THE INPUT:
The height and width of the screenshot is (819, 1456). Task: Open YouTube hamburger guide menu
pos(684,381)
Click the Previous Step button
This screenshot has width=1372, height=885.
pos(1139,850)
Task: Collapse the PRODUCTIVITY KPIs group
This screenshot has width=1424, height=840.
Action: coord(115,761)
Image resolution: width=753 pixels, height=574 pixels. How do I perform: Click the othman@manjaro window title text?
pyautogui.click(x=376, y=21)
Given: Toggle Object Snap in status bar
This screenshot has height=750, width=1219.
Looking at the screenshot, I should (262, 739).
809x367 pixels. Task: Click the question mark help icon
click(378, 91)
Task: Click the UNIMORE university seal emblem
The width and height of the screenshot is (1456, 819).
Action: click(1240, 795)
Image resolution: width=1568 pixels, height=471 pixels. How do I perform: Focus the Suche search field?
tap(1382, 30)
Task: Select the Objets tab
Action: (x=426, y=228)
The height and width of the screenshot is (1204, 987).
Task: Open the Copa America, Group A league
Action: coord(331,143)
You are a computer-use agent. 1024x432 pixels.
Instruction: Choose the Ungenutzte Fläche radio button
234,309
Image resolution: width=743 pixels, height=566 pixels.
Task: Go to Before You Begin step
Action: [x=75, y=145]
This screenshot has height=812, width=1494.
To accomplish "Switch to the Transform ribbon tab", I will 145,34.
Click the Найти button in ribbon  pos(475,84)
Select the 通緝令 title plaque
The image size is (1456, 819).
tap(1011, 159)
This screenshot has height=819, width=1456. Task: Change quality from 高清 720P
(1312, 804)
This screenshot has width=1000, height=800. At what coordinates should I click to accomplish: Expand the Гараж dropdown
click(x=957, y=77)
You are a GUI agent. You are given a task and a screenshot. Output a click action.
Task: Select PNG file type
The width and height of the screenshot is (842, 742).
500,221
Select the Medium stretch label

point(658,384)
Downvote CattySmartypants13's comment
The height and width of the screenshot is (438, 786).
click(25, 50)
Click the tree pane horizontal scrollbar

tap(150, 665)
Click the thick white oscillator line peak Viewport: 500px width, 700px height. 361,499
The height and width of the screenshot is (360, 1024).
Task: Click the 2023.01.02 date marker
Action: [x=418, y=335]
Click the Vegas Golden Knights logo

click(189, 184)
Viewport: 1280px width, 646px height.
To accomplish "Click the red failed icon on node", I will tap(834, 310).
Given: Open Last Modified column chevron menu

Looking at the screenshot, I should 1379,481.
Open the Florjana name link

DIRECTIVE: Render the entries above as a numbered list, one line per item, and leave out the blank lines.

RESULT:
1. The height and width of the screenshot is (819, 1456). Task: Open YouTube hamburger guide menu
2. pos(684,381)
3. Click the Previous Step button
4. This screenshot has width=1372, height=885.
5. pos(1139,850)
6. Task: Collapse the PRODUCTIVITY KPIs group
7. This screenshot has width=1424, height=840.
8. Action: coord(115,761)
9. Image resolution: width=753 pixels, height=574 pixels. How do I perform: Click the othman@manjaro window title text?
10. pyautogui.click(x=376, y=21)
11. Given: Toggle Object Snap in status bar
12. This screenshot has height=750, width=1219.
13. Looking at the screenshot, I should (262, 739).
14. 809x367 pixels. Task: Click the question mark help icon
15. click(378, 91)
16. Task: Click the UNIMORE university seal emblem
17. The width and height of the screenshot is (1456, 819).
18. Action: click(1240, 795)
19. Image resolution: width=1568 pixels, height=471 pixels. How do I perform: Focus the Suche search field?
20. tap(1382, 30)
21. Task: Select the Objets tab
22. Action: (x=426, y=228)
23. The height and width of the screenshot is (1204, 987).
24. Task: Open the Copa America, Group A league
25. Action: coord(331,143)
26. You are a computer-use agent. 1024x432 pixels.
27. Instruction: Choose the Ungenutzte Fläche radio button
28. 234,309
29. Image resolution: width=743 pixels, height=566 pixels.
30. Task: Go to Before You Begin step
31. Action: [x=75, y=145]
32. This screenshot has height=812, width=1494.
33. To accomplish "Switch to the Transform ribbon tab", I will 145,34.
34. Click the Найти button in ribbon  pos(475,84)
35. Select the 通緝令 title plaque
36. The image size is (1456, 819).
37. tap(1011, 159)
38. This screenshot has height=819, width=1456. Task: Change quality from 高清 720P
39. (1312, 804)
40. This screenshot has width=1000, height=800. At what coordinates should I click to accomplish: Expand the Гараж dropdown
41. click(x=957, y=77)
42. You are a GUI agent. You are given a task and a screenshot. Output a click action.
43. Task: Select PNG file type
44. The width and height of the screenshot is (842, 742).
45. 500,221
46. Select the Medium stretch label
47. point(658,384)
48. Downvote CattySmartypants13's comment
49. The height and width of the screenshot is (438, 786).
50. click(25, 50)
51. Click the tree pane horizontal scrollbar
52. tap(150, 665)
53. Click the thick white oscillator line peak Viewport: 500px width, 700px height. 361,499
54. The height and width of the screenshot is (360, 1024).
55. Task: Click the 2023.01.02 date marker
56. Action: [x=418, y=335]
57. Click the Vegas Golden Knights logo
58. click(189, 184)
59. Viewport: 1280px width, 646px height.
60. To accomplish "Click the red failed icon on node", I will tap(834, 310).
61. Given: Open Last Modified column chevron menu
62. Looking at the screenshot, I should 1379,481.
63. Open the Florjana name link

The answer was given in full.